Sayfa >>
* * * * * * * * *
DOLAR 32,5422 -0.01%
EURO 34,9092 0.13%
ALTIN 2.426,490,16
BIST 9.712,44-0,10%
BITCOIN 2051561-4,46%
Edirne
24°

HAFİF YAĞMUR

02:00

İMSAK'A KALAN SÜRE

Saadet’ten eğitimde çözüm önerileri

Saadet’ten eğitimde çözüm önerileri

ABONE OL
16 Eylül 2019 11:29
Saadet’ten eğitimde çözüm önerileri
0

BEĞENDİM

ABONE OL

Saadet Partisi Edirne İl Başkanı Ali Demirkıran, geçtiğimiz Pazartesi günü başlayan 2019-2020 eğitim-öğretim dönemi birçok sorunu da beraberinde getirdiğini belirterek, partisinin eğitim sisteminin sorunlarıyla ilgili çözüm önerilerini paylaştı.

Saadet Partisi Edirne İl Başkanı Ali Demirkıran, yaptığı yazılı açıklamada, eğitim sisteminde kendi medeniyet değerlerimizin esas alınması gerektiğine vurgu yaparak, “Bu nedenle müfredatlar ve ders kitapları da kendi değerlerimize uygun olarak hazırlanmalıdır. Bakan değiştirerek, eğitimi tamamen sınavlara ve testlere bağlayarak, not sistemi ile uğraşarak, teneffüs saatlerini, dönem sayısını artırarak, okulların adlarını değiştirerek bu sorunlar çözülmez” dedi.

“EĞİTİM HÜSRANA DÖNÜŞTÜ!”

Demirkıran, hükümetin 18 yıldır eğitim sistemini içinden çıkılmaz hale getirdiğini belirterek, “18 milyon öğrenci bu yıl okula gidiyor. Bu 18 milyon öğrencinin tamamı AK Parti iktidarında dünyaya geldi. Bu dönemde anasınıfına, ilkokula, ortaokula ve liseye bu iktidar döneminde gitti. Şu anda okula giden mevcut nesil Ak Parti’nin eseri. Üstelik de 7 değişik bakanla ‘devrim gibi karar, devrim gibi de değişiklik’ diye sonu hüsran olan icraatlar yapıldı. Ama devrim gibi kararlar sonunda büyük hüsrana dönüştü” ifadelerini kullandı.
* * * * * * * * *
Toplanan Liste >>
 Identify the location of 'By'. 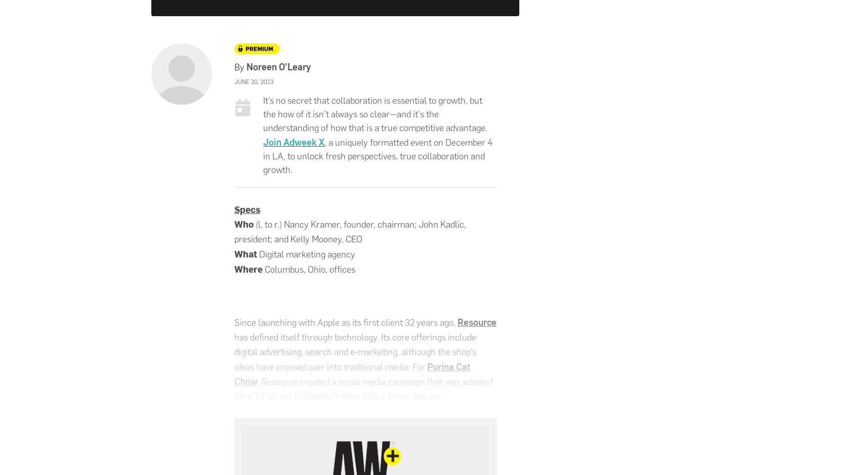
(234, 66).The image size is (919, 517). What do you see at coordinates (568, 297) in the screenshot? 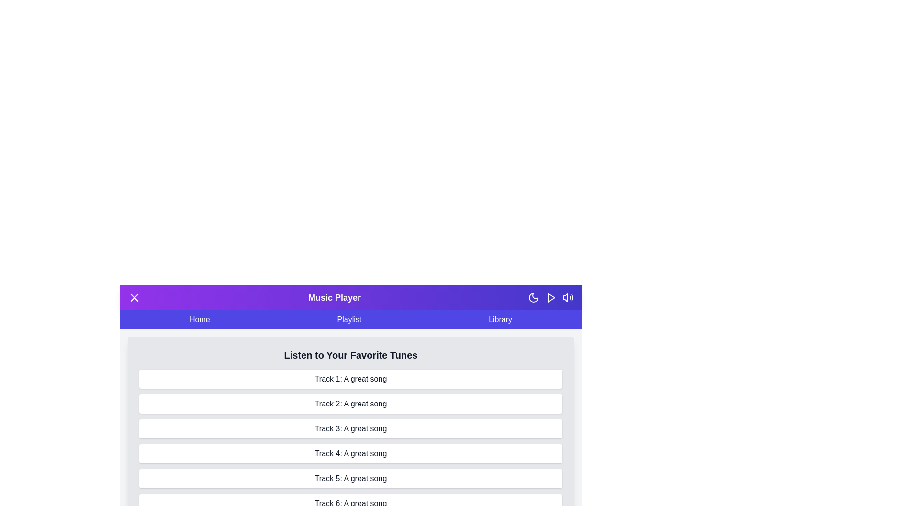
* * * * * * * * *
İstenen Görev A >>
Sayfadaki metni "Saadet Partisi Edirne İl Başkanı Ali Demirkıran, geçtiğimiz" ifadesinden "çözüm önerilerini paylaştı." ifadesine kadar aynen kopyalar mısın?
İstenen Görev B >>
Sayfada Demirkıran'ın sözlerine göre öğrencilerin bu iktidar döneminde gittiği okul kademeleri hangileridir? Hepsini sırala.
Liste, sayfadan ayrı olarak başka bir kaynaktan alınmıştır.

Yanıt A >>
Saadet Partisi Edirne İl Başkanı Ali Demirkıran, geçtiğimiz Pazartesi günü başlayan 2019-2020 eğitim-öğretim dönemi birçok sorunu da beraberinde getirdiğini belirterek, partisinin eğitim sisteminin sorunlarıyla ilgili çözüm önerilerini paylaştı.

Yanıt B >>
Anasınıfı, ilkokul, ortaokul ve lise.